CellBRIDGE: Learning Cellular Trajectories via Interaction-Aware Alignment

Inferring dynamics from population snapshots is a fundamental challenge in machine learning and biology. In scRNA-sequencing (scRNA-seq), destructive measurements preclude direct tracking of individual cells across time, making trajectory inference underdetermined. Optimal Transport (OT) provides a principled framework for snapshot alignment, but a long-standing modeling question is which cost functions yield biologically meaningful couplings. Standard OT approaches rely on gene-expression distances, implicitly treating cells as independent points and neglecting structured cell-cell communication mediated by ligand--receptor signaling.

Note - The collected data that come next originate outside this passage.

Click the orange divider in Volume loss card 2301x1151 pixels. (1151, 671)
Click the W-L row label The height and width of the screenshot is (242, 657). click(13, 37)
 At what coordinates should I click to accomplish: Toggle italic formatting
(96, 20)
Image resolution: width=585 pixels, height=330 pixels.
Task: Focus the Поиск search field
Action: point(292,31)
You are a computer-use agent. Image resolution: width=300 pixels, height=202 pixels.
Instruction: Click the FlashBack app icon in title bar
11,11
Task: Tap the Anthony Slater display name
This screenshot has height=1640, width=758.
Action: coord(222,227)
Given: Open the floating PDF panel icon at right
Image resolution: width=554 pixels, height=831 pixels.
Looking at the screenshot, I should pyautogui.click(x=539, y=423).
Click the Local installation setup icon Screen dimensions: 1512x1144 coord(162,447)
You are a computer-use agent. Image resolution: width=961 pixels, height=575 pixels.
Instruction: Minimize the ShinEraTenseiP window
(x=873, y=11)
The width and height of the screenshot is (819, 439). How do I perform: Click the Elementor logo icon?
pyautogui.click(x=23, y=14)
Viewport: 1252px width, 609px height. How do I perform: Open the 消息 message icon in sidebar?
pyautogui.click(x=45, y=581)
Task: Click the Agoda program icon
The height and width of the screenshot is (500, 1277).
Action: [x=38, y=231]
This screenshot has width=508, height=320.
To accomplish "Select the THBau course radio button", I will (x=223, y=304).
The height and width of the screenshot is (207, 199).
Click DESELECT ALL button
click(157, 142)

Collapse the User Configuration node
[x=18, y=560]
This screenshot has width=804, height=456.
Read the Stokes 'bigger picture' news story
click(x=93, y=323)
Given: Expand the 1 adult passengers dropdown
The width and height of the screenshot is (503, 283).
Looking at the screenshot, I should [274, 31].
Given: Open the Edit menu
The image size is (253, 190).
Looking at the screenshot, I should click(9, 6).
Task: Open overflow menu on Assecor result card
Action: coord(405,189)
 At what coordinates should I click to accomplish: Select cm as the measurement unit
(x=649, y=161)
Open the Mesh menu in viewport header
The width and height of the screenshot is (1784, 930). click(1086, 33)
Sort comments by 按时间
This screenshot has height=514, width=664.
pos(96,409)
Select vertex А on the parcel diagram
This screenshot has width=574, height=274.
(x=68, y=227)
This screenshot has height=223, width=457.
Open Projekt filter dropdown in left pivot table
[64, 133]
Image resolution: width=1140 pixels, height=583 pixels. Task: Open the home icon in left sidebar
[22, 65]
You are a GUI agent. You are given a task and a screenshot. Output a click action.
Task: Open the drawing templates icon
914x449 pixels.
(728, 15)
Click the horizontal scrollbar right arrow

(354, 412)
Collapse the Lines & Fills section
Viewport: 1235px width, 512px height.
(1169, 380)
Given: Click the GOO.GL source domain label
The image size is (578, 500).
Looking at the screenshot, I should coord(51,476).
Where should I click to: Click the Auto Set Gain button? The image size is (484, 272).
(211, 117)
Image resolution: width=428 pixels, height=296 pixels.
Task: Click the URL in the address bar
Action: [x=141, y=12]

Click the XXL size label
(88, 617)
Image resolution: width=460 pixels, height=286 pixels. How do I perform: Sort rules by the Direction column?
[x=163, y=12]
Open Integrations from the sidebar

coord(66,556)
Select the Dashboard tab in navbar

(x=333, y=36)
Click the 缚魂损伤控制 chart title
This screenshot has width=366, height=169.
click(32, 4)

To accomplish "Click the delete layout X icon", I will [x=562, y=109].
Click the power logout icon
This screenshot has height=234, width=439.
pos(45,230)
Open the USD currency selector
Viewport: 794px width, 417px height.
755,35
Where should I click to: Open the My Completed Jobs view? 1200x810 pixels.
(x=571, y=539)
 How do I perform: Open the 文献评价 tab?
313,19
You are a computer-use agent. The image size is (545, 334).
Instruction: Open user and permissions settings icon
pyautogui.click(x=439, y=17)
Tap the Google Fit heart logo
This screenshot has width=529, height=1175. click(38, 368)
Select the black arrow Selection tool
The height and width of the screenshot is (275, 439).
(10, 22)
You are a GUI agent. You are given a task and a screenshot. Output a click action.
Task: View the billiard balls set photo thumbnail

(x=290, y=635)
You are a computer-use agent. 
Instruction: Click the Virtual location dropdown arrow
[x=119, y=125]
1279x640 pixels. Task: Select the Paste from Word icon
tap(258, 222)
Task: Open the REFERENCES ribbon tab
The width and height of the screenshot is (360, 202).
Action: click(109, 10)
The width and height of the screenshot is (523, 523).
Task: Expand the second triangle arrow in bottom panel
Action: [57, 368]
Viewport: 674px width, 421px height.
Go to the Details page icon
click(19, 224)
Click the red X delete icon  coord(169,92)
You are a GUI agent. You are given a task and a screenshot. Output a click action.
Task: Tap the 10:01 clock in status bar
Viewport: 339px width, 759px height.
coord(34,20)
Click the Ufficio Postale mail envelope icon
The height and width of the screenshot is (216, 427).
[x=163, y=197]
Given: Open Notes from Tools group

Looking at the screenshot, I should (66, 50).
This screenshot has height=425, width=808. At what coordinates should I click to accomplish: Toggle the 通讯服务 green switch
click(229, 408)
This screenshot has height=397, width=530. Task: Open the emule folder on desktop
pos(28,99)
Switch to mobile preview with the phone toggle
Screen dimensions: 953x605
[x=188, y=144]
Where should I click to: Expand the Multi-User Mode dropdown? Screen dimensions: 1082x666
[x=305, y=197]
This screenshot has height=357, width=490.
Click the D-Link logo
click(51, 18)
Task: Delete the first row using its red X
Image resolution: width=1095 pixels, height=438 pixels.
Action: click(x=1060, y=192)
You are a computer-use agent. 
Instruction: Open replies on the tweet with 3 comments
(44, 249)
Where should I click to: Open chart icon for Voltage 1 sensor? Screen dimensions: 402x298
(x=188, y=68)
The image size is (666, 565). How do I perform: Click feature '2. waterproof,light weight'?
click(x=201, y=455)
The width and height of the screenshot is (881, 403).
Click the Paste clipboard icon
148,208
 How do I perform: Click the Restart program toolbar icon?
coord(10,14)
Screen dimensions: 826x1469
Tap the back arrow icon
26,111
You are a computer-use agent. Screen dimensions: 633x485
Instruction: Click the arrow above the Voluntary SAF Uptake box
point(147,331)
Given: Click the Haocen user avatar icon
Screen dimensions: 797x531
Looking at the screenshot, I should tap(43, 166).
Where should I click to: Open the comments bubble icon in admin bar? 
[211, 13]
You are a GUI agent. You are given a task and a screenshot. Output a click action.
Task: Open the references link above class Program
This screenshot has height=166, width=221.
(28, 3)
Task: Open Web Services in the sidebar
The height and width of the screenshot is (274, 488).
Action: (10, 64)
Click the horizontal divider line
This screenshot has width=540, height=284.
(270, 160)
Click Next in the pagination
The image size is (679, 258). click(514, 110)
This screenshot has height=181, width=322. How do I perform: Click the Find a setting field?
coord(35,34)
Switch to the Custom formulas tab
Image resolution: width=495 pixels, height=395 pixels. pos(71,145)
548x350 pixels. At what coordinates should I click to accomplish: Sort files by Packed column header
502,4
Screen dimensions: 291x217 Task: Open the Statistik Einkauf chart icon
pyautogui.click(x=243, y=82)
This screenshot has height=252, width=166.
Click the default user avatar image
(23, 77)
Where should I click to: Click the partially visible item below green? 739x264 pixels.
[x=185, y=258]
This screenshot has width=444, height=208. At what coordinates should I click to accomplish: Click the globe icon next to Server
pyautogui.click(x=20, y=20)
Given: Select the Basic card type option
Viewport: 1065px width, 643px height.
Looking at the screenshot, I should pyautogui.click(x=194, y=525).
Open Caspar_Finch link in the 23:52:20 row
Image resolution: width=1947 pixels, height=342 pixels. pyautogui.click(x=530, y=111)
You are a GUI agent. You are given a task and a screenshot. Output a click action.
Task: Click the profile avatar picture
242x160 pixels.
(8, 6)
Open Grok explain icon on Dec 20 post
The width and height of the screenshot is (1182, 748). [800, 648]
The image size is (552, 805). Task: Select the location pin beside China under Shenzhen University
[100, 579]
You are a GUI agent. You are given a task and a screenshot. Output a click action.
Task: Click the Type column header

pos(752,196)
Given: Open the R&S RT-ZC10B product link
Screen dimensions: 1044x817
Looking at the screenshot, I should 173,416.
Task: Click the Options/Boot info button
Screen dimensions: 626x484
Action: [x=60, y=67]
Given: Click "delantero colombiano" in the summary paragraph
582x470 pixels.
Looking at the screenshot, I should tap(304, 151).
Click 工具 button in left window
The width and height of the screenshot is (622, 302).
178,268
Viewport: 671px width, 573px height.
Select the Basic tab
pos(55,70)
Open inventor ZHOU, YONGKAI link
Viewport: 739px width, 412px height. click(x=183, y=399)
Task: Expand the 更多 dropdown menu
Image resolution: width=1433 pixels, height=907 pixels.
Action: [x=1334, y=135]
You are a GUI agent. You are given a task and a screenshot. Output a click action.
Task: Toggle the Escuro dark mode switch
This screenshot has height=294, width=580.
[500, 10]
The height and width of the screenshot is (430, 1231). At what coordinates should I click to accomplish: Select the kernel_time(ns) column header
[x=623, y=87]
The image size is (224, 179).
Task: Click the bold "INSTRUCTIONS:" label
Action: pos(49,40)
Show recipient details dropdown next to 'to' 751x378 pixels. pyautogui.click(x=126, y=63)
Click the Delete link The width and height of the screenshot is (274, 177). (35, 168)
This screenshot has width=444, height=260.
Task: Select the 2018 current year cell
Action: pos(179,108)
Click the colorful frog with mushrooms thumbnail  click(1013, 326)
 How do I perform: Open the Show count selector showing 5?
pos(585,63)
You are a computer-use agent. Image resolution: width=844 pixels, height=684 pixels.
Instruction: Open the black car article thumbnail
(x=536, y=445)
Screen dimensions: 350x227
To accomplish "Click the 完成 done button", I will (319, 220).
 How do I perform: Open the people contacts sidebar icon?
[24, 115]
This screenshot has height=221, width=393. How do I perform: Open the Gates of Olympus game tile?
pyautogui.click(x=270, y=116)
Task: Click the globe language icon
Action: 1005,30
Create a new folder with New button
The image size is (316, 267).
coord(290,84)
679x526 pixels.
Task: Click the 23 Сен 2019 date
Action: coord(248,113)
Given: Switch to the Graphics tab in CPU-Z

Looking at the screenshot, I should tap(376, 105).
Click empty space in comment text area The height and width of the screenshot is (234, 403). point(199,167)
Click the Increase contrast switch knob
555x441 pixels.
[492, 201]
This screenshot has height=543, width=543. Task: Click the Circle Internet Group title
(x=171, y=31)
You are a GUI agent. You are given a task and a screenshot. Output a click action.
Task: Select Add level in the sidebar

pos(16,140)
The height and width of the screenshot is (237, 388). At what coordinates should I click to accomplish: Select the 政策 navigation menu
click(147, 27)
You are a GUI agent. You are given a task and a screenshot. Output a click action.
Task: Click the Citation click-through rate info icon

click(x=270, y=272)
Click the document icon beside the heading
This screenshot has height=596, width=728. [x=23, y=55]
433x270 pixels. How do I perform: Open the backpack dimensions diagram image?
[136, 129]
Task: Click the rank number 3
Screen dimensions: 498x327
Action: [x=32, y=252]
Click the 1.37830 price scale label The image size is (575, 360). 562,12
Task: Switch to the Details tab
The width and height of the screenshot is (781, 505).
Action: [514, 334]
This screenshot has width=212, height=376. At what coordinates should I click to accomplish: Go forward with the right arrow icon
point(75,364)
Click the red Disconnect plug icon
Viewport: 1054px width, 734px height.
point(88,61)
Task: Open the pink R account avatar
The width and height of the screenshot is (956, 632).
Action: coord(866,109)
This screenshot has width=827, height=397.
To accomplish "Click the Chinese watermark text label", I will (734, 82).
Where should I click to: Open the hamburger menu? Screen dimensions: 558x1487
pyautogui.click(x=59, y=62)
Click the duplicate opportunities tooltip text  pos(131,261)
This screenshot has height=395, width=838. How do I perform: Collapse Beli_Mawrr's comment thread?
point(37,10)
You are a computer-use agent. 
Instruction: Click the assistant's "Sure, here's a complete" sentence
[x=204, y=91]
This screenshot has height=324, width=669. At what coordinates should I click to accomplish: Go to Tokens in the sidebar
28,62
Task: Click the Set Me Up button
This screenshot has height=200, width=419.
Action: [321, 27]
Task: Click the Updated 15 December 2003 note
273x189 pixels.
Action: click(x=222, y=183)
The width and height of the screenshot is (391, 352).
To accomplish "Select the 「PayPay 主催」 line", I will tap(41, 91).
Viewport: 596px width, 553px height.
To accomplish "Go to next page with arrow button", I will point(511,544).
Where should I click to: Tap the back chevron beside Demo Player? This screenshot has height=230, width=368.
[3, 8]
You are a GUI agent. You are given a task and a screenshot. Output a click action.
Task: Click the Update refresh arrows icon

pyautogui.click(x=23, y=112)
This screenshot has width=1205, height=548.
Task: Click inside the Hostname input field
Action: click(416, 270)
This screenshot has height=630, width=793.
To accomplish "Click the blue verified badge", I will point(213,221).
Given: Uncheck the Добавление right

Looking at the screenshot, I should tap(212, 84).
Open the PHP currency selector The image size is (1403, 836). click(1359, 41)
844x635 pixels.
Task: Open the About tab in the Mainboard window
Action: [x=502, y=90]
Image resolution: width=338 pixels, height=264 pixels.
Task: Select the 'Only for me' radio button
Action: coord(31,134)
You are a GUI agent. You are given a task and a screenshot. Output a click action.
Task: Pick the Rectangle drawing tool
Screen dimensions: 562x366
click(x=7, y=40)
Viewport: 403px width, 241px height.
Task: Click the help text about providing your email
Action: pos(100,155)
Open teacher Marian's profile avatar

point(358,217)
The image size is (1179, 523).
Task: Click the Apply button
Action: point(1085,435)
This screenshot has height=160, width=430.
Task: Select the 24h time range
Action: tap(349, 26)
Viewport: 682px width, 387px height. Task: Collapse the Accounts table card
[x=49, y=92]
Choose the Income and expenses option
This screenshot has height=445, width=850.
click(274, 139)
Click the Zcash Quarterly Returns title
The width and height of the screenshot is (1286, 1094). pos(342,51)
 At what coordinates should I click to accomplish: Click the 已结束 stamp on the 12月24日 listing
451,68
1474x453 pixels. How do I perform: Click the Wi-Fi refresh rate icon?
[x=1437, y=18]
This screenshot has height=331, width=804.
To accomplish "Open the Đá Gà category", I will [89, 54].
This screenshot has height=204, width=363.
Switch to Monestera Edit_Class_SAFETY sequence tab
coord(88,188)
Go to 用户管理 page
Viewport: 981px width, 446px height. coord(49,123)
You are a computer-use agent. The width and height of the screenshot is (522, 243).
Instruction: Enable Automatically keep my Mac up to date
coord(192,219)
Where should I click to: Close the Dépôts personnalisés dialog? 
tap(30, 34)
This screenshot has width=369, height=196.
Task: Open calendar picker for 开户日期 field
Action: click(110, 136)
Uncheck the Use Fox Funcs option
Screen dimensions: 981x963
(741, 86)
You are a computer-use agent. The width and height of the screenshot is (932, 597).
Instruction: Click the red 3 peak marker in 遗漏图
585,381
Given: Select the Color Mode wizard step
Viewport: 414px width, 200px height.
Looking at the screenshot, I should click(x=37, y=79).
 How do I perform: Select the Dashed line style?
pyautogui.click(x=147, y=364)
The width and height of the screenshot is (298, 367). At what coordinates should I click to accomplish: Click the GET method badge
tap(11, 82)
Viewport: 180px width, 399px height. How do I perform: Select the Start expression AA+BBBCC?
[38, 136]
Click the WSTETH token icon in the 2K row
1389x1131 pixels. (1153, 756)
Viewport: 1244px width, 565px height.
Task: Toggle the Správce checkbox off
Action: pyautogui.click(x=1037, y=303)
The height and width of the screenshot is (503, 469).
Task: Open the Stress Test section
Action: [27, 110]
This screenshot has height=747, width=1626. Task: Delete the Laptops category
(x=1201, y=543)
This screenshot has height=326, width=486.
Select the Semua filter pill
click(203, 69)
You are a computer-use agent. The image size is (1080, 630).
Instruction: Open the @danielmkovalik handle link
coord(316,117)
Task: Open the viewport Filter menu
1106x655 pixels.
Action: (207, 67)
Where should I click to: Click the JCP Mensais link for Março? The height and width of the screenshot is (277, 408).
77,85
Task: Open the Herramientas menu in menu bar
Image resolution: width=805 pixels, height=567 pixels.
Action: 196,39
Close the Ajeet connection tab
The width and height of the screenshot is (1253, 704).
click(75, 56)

We introduce $\texttt{CellBRIDGE}$ ($\textit{Cell-Based Regularized Interaction-Driven Gene Expression}$), which augments feature-based OT with a directed, typed interaction cost derived from ligand-receptor activity. By explicitly modeling cell--cell communication, $\texttt{CellBRIDGE}$ improves cross-snapshot couplings and downstream trajectory estimates across synthetic and real scRNA-seq datasets relative to feature-only baselines. Notably, $\texttt{CellBRIDGE}$ enables mechanistically interpretable in silico perturbations: on lung cancer data, silencing specific ligand-receptor pairs induces trajectory shifts that recapitulate expected effects of targeted pathway inhibition.